--- Supplied information Enclosed Below ---
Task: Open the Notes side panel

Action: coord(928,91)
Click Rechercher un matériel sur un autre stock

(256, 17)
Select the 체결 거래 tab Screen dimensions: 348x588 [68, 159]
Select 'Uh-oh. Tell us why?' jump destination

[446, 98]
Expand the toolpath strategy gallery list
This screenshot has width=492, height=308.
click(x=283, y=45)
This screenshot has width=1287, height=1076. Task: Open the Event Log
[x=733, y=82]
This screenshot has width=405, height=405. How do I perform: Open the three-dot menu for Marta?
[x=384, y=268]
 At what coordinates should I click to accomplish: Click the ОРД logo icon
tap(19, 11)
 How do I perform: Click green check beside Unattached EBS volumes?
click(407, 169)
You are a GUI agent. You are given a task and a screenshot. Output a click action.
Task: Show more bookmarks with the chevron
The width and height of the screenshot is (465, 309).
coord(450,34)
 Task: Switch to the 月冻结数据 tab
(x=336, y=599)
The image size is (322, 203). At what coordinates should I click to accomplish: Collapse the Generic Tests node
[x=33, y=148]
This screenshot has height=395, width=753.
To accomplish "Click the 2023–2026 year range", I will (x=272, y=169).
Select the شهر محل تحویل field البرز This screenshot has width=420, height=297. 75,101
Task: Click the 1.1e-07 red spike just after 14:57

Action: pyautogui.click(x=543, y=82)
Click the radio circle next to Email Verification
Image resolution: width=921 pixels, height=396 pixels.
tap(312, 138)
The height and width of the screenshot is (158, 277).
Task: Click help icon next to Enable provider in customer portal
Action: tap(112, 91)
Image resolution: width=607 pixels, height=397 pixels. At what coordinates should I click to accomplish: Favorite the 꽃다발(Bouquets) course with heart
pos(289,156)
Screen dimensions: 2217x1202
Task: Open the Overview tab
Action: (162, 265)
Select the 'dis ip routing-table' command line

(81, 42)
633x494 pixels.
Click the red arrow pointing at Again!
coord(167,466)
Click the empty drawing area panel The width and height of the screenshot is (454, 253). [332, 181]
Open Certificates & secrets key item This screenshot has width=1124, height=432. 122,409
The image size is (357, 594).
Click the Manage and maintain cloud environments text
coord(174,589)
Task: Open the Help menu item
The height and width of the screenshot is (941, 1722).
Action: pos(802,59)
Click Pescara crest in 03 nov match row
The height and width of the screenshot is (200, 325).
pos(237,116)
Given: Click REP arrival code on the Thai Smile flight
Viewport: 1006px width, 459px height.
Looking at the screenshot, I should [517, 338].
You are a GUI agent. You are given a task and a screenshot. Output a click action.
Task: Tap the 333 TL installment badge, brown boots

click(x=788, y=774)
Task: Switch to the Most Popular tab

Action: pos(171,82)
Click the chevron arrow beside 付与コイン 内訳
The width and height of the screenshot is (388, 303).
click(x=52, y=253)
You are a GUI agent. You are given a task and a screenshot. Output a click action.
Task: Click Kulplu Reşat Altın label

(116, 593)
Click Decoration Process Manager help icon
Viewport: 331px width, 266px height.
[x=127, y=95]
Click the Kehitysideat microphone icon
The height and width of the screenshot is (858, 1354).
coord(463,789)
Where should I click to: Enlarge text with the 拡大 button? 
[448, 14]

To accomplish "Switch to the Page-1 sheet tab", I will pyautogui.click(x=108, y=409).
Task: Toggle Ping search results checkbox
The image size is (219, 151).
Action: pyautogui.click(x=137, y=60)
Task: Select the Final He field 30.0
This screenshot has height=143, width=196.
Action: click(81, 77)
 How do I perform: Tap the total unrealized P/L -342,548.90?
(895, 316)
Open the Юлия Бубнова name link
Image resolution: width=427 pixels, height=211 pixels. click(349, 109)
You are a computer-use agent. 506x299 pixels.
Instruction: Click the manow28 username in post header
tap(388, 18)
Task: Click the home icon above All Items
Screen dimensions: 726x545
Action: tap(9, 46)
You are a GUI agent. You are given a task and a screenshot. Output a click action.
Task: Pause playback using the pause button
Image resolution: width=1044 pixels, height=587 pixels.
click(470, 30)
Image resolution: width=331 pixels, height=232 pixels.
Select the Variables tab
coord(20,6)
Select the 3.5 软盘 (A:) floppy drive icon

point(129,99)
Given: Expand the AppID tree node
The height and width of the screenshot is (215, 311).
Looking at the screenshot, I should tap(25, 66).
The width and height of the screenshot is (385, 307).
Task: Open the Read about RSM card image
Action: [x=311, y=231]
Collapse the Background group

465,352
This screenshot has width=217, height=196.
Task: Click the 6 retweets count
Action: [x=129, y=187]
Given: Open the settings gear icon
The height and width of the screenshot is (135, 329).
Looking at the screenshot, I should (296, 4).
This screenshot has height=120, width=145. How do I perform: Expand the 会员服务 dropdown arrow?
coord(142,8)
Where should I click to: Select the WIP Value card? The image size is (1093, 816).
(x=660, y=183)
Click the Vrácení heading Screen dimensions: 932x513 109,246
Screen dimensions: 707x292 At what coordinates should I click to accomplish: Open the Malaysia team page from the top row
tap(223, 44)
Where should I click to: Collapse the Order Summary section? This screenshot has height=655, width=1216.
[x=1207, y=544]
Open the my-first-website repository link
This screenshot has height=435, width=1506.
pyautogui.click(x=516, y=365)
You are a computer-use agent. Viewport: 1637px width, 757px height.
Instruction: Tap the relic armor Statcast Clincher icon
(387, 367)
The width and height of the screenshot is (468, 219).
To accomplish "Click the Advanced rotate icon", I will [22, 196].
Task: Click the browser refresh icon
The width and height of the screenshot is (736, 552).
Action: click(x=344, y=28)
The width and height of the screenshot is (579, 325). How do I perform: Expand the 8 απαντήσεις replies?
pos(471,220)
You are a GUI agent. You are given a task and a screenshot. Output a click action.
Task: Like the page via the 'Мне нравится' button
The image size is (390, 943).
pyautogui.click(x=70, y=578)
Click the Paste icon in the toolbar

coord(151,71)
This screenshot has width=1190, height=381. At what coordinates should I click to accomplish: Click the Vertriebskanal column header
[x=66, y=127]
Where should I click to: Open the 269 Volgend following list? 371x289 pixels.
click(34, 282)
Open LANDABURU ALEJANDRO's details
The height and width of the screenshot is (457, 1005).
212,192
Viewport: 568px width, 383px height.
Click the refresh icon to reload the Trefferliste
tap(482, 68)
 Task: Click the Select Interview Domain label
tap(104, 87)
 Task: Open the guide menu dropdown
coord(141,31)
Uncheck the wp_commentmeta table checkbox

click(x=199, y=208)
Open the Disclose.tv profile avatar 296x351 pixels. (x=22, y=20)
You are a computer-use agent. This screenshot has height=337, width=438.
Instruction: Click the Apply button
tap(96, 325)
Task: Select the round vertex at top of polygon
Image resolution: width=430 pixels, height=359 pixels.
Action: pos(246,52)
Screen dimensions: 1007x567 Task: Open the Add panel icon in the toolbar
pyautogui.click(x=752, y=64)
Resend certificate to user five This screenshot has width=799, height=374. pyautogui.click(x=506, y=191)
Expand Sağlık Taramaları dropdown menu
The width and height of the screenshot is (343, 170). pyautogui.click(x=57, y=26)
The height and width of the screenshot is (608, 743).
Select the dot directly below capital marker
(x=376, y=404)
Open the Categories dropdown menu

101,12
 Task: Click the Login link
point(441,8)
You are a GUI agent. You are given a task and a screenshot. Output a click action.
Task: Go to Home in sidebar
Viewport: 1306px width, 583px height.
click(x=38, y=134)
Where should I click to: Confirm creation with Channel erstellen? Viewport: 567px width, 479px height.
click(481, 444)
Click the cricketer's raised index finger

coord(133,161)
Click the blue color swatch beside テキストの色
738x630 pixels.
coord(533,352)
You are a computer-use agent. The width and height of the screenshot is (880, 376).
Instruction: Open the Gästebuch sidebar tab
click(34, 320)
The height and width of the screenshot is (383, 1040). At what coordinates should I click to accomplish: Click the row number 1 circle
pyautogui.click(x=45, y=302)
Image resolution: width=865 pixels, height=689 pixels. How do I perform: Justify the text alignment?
--- End of Enclosed Supplied information ---
The answer should be a bare number: the count of lines above in which the word "computer" occurs.

4